GELO siberiano e NEVE: dove punterà dal 22? I risvolti per l’Italia
Il grande freddo russo sempre sul punto di intervenire durante la terza decade di gennaio sull'Europa, ma con effetti sul nostro Paese che potrebbero anche risultare marginali.

Freddo russo verso l’Europa: perché l’Italia resta (quasi) ai margini
Da giorni si rincorrono analisi e discussioni sul possibile arrivo di un’ondata di grande freddo dalla Russia durante l’ultima decade del mese. Uno scenario che, a prima vista, sembra evocare immagini di irruzioni gelide capaci di travolgere buona parte del continente europeo. Eppure, chi osserva l’evoluzione atmosferica degli ultimi anni sa bene che la realtà è più complessa e, soprattutto, meno spettacolare per il Mediterraneo.
Un copione che si ripete
Nella seconda parte dell’inverno, il serbatoio gelido russo tenta quasi sempre di avanzare verso ovest. Tuttavia, il punto di contatto tra l’aria continentale e le correnti più miti atlantiche tende a collocarsi troppo a nord per coinvolgere l’Italia.
- Nelle annate migliori, il conflitto tra le masse d’aria genera nevicate sul Centro Europa.
- In quelle peggiori, lo scontro si consuma addirittura tra Danimarca, Regno Unito e sud della Scandinavia, lasciando il Mediterraneo completamente fuori dai giochi.
Ecco come potrebbe evolvere la situazione quest’anno tra il 23 e il 25 gennaio con il contatto tipico tra masse d’aria a ridosso del centro Europa e l’Italia decisamente ai margini, la mappa è di GFS, elaborazione grafica Meteociel:

Un vortice polare disturbato… ma non abbastanza
Quest’anno le premesse sembravano diverse. Il vortice polare, più disturbato del consueto, aveva alimentato l’idea che l’aria fredda potesse spingersi più a sud, aprendo la strada a scenari più invernali anche per l’Italia. Le ultime emissioni modellistiche, però, hanno riportato tutti con i piedi per terra: lo schema sinottico resta molto simile a quello osservato nell’ultimo decennio. L’aria gelida punterà ancora una volta verso l’Europa centro-settentrionale, con un coinvolgimento del Mediterraneo solo marginale.

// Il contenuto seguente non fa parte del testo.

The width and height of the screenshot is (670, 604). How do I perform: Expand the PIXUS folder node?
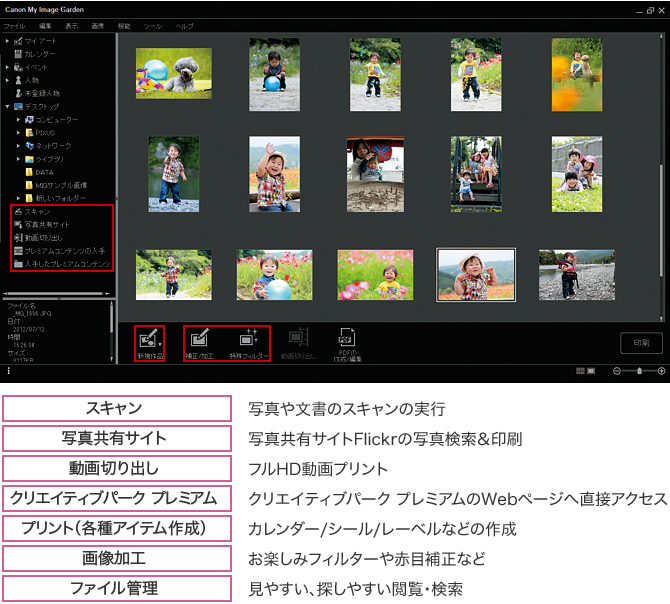point(18,132)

L’unico modello che al momento prevede una situazione più invernale, con l’irruzione fredda che raggiunge almeno il settentrione, determinando nevicate anche in pianura, è la proposta del modello ECMWF sviluppato con l’intelligenza artificiale, che vediamo qui sotto con l’elaborazione grafica di Meteociel per il 24 gennaio:

La sua attendibilità è comunque molto bassa al momento (25%), ecco comunque i risvolti nevosi che comporterebbe per il nord, sempre secondo questa emissione:

Italia: più autunno che inverno
Il nostro Paese non resterà del tutto indifferente, ma gli effetti più probabili saranno ben lontani da un’irruzione invernale classica.
- Maltempo di stampo autunnale, con piogge diffuse e venti sostenuti.
- Neve confinata alle Alpi, magari anche a quote basse, e già questo, viste le ultime stagioni, sarebbe un risultato non trascurabile.
Il momento clou dovrebbe collocarsi nel fine settimana 24–25 gennaio, quando lo scontro tra le masse d’aria , quella fredda in discesa da est e quella più mite atlantica, darà vita a un episodio perturbato anche sul nostro territorio.
Sintesi finale
Il grande freddo russo tornerà a bussare alle porte dell’Europa, ma ancora una volta lo farà troppo a nord per coinvolgere direttamente l’Italia. Nonostante un vortice polare disturbato lasciasse sperare in un affondo più meridionale, i modelli confermano uno schema ormai ricorrente: gelo sul Centro-Nord Europa, maltempo mite sul Mediterraneo.
Per l’Italia, dunque, un possibile passaggio perturbato tra il 24 e il 25 gennaio, con piogge e neve relegata alle Alpi, poi si valuterà nel dettaglio la quota neve.
Questa è al momento l’ipotesi più attendibile (60%).
Ovviamente restano aperti anche scenari più estremi, con il freddo in grado di raggiungere almeno parzialmente il nord Italia, ma al momento restano minoritari (25%).
Altre configurazioni, che raccontano di situazioni sempre votate a blande situazioni perturbate, non superano un’attendibilità del 15%.